*** Input rows
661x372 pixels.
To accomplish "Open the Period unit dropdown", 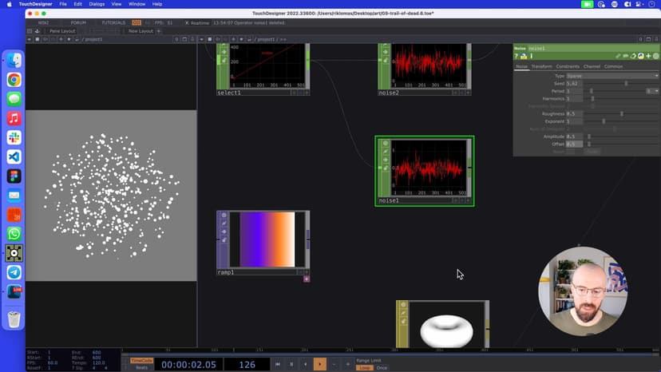I will click(x=652, y=91).
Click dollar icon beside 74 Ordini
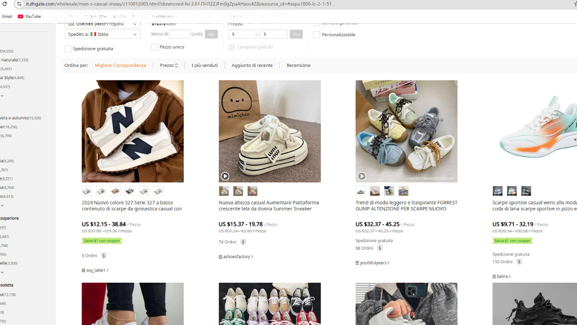This screenshot has height=325, width=577. (243, 242)
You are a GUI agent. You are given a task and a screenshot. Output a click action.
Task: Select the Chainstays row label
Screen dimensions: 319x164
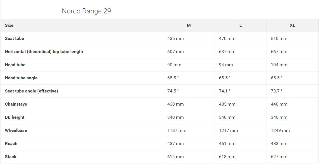pos(16,104)
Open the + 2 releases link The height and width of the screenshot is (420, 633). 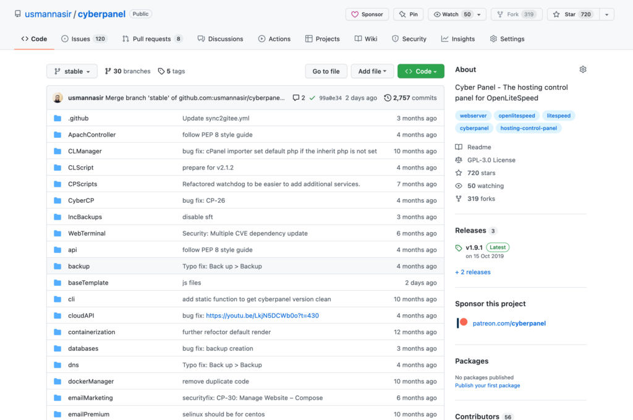click(472, 272)
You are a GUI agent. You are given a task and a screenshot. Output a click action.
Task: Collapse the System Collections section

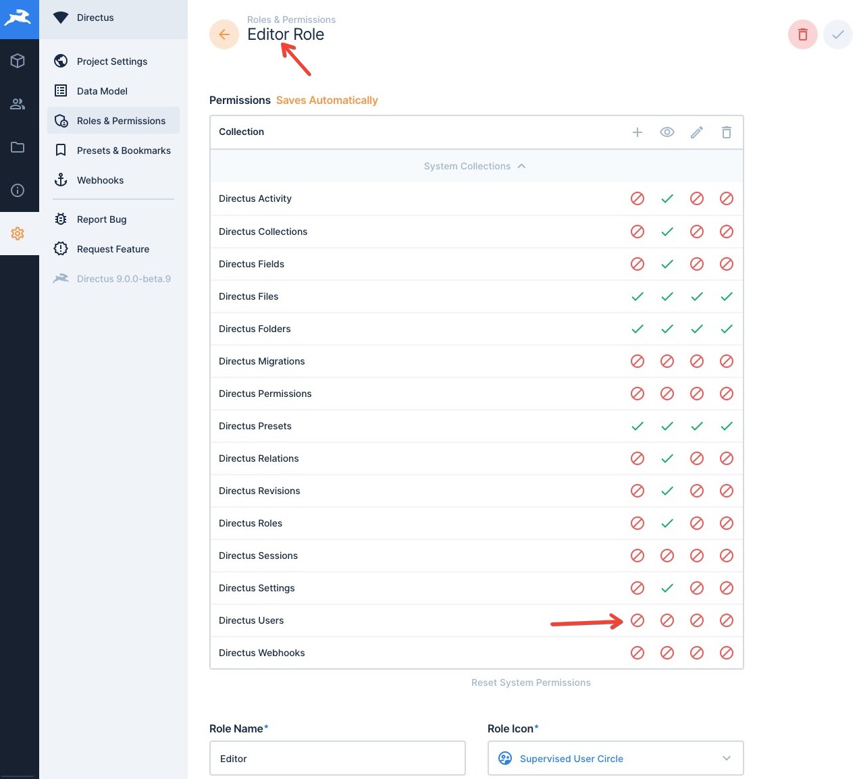coord(475,166)
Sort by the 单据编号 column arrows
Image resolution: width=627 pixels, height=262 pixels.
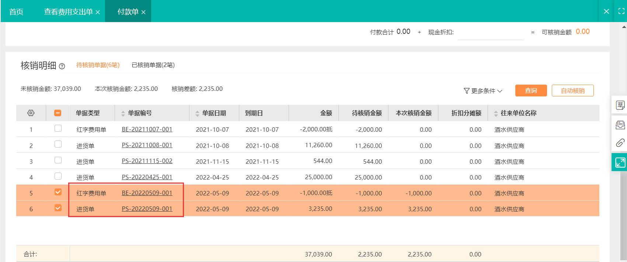pos(123,113)
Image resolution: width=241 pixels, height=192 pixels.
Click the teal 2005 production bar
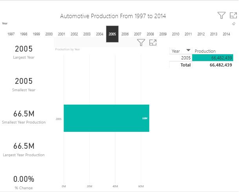[x=106, y=118]
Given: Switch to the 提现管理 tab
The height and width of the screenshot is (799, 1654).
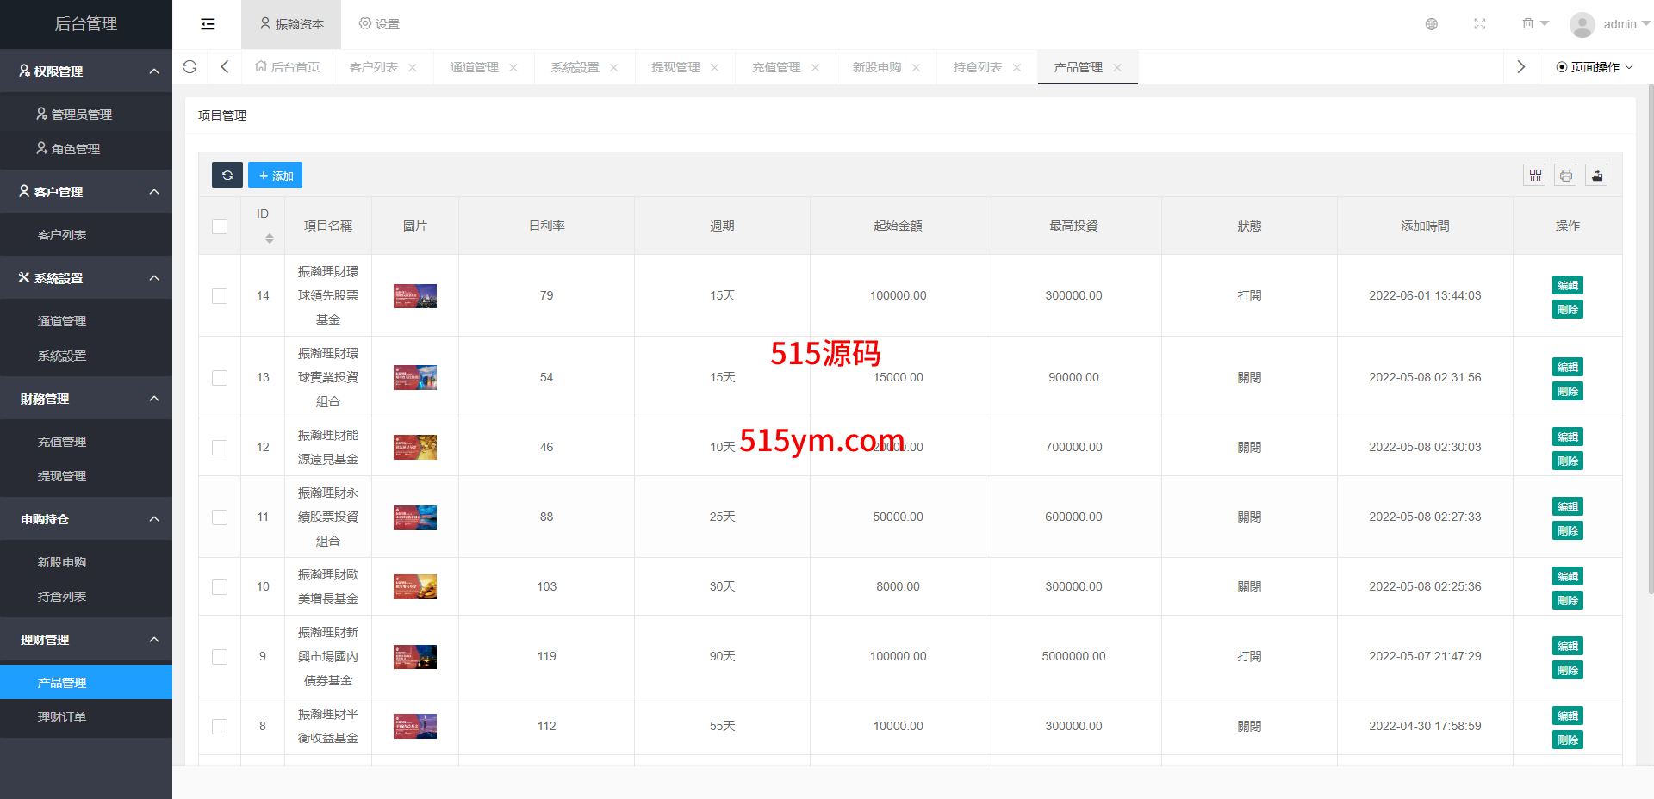Looking at the screenshot, I should 675,67.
******
__Task description__:
Copy the listing again, starting at the line that contains "Given: Switch to the 提现管理 tab" and continuing through the end of the listing. Omit the pictures from your copy.

__Expected answer__:
Given: Switch to the 提现管理 tab
The height and width of the screenshot is (799, 1654).
Looking at the screenshot, I should 675,67.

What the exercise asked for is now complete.